Monday, September 5, 2011

8 Things I Dislike About Deus Ex: Human Revolution


Now don’t get me wrong, Deus Ex Human Revolution is a brilliant game. The universally high review scores speak for themselves. But I’m not here to stroke the game’s already bloated ego. I’m here to deliver a brutal aug-enhanced body blow. The time for sycophantic gushing has passed. He may have metal arms capable of crushing steel girders, but Adam Jenson doesn’t frighten me. No sir. It’s time to get nasty. So then, here’s a list of things I disliked about Deus Ex:

Adam Jensen’s Voice
The lifeless, nasal drone that passes for Jensen’s voice is a constant source of irritation. Clint Eastwood was clearly the inspiration behind the protagonist’s gruff drawl, but that doesn’t stop him from sounding like a listless sat nav. Cheer up ya miserable bastard, you’ve got robotic arms for goodness sake.

The Hacking System
Hacking stuff is supposed to make you feel like an uber-cool secret agent, right? In theory, yes. In Deus Ex, no. I felt like an inadequate, perpetually bewildered idiot. Without the maxed-out stealth hacking augmentation – which effectively renders you invulnerable to detection - I’d have cracked. The majority of people I’ve spoken to love the hacking system, so I guess it’s just me, and this makes me hate it even more.


Bugs
The occasional bug is forgivable, especially in a game as ambitious as Deus Ex. But when those bugs interfere with the core gameplay mechanic, things start to fall apart. On more than one occasion, while hiding from pursuing aggressors, I’ve witnessed NCPs walking straight through closed doors. And more often than not it’s the very same door I’m cowering behind. What should have been a wonderfully tense game of cat-and-mouse degenerates into a comical farce. Like I said, the occasional glitch is pardonable, but walking through closed doors? C’mon already!

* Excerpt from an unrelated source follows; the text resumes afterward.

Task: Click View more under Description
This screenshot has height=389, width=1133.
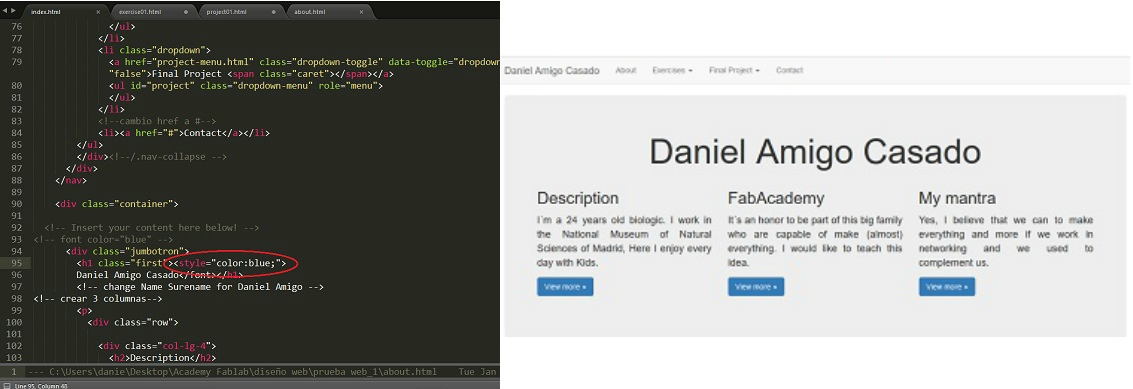Action: click(565, 287)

The Third Person Cover Mechanic
Okay, hear me out on this one. The third person cover-mechanic employed by Deus Ex generally works very well indeed. Darting from cover to cover, unseen, right under the noses of your enemy is empowering stuff. Slipping out from the shadows to brutalise an unwary guard never gets old. In fact, skulking around a laboratory and picking off unsuspecting lab technicians with a silenced pistol reminded me of GoldeEye's sublime Facility level. However, in the thick of an all-out gun battle, with enemies homing in on your position from every angle, flicking between the third-person cover-mechanic and the traditional first person perspective can be jarring and a little disorientating.


Character Models
The distinctive gold and black colour scheme that permeates Deus Ex’s cyber-punk environments is often beautiful. The same thing can’t be said for the storefront mannequins that populate the game’s four cities. Every character you encounter has the same hideous waxy pallor and robotic mannerisms. If I were feeling charitable, I’d suggest that these unsettling character models were a deliberate attempt by Eidos Montreal to convey the increasingly blurred boundaries between man and machine. But I’m not, so I won’t.

Loading Times
For a game that is so much about the delight of experimentation, with often fatal consequences, the loading times punish you. Even on a high-end PC, they clock up 20 to 30 seconds; running off disc on 360, I sometimes sat there waiting for just under a minute. Here’s a tip: if you install the game to the 360’s hard drive, the loading times become bearable.

Boss Battles
Gah! Those horrible fucking boss battles! The freedom to decide how you deal with the numerous denizens of Deus Ex is without a doubt the game’s greatest strength. So why in god’s name did Eidos Montreal think it was a good idea to strip you of this choice and force you into fighting some monumentally awful bosses? These confrontations add nothing to the game. Quite the opposite; they take away. They fall into the tedious category of ‘single enemy with a zillion hit-points’ that every shooter has employed since the days of 8-bit. Like the final boss of Bioshock, they feel completely at odds with both the tone, and the praxis of the game. See what I did there? Bosses should have been excluded.


The Dialogue
The dialogue leaves a lot to be desired. It’s functional, sure, but it comes across neither naturalistic, nor as proper drama should. This, plus the shonky facial animation – the lip synch is like a badly dubbed seventies kung fu movie – limited my ability to empathise with the characters in any meaningful way, which is why my usual ‘second time through, be an arsehole to everybody’ became the modus operandi for my first run instead.